First, thank you for the excellent work on the rsample package and the entire tidymodels ecosystem. Your contributions have significantly improved accessibility and usability for data science and machine learning in R, and your consistent, high-quality work is truly appreciated.

Feature Request: kfold_cv() Wrapper Function

I would like to suggest adding a kfold_cv() function as a wrapper for vfold_cv(). This request is aimed at enhancing both terminology consistency and user accessibility, as "k-fold cross-validation" is overwhelmingly the more common term in the literature and among practitioners.

It could simply be implemented as:

#' @rdname vfold_cv
#' @param v,k The number of partitions of the data set
#' @export
kfold_cv(data, k = 10, repeats = 1, strata = NULL, breaks = 4, pool = 0.1, ...) {
  vfold_cv(data = data, v = k, repeats = repeats, strata = strata, breaks = breaks, pool = pool, ...)
}

Rationale

  1. Standard Terminology Usage: The term "k-fold cross-validation" is widely recognized as the standard across numerous publications and textbooks on machine learning and statistics. Here are some authoritative sources where the term "k-fold cross-validation" is used consistently:

    • Hastie, Tibshirani, and Friedman (2009) in The Elements of Statistical Learning specifically refer to "k-fold cross-validation" (p. 222, Springer) as a foundational resampling method.
    • James, Witten, Hastie, and Tibshirani (2013) in An Introduction to Statistical Learning also use "k-fold cross-validation" (p. 176, Springer), reflecting the term’s adoption in foundational texts.
    • Goodfellow, Bengio, and Courville (2016) in Deep Learning further emphasize "k-fold cross-validation" as a core method in machine learning (MIT Press, p. 120).

    The popularity of the term "k-fold" over "v-fold" is also evident in applied contexts, including online courses, tutorials, and the documentation of other machine learning libraries such as scikit-learn in Python, where KFold is explicitly named.

  2. User Familiarity and Accessibility: Most users, especially those new to tidymodels, might be more familiar with the term "k-fold" and may not immediately recognize "v-fold" as equivalent.
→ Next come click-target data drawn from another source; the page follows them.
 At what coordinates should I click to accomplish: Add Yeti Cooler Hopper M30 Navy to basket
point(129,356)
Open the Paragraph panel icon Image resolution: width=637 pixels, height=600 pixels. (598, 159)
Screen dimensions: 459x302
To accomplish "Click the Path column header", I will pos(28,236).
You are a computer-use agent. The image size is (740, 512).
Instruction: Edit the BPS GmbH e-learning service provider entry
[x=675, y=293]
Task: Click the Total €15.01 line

This can lead to confusion, especially for those coming from other languages or tools where "k-fold" is standard. A kfold_cv() function could help bridge this gap, enhancing the user experience without altering any functionality.

  3. Maintaining Code Consistency and Readability: Many users adapt code from textbooks or other languages, where k is typically the identifier for the number of folds. Allowing both vfold_cv() and kfold_cv() would support more readable code for these users and may help streamline transitions for those migrating workflows into R and tidymodels.

Thank you for considering this suggestion, and for your commitment to improving the tools available to the R and data science communities. Your work has set a high standard, and small enhancements like this can make an even greater impact on usability.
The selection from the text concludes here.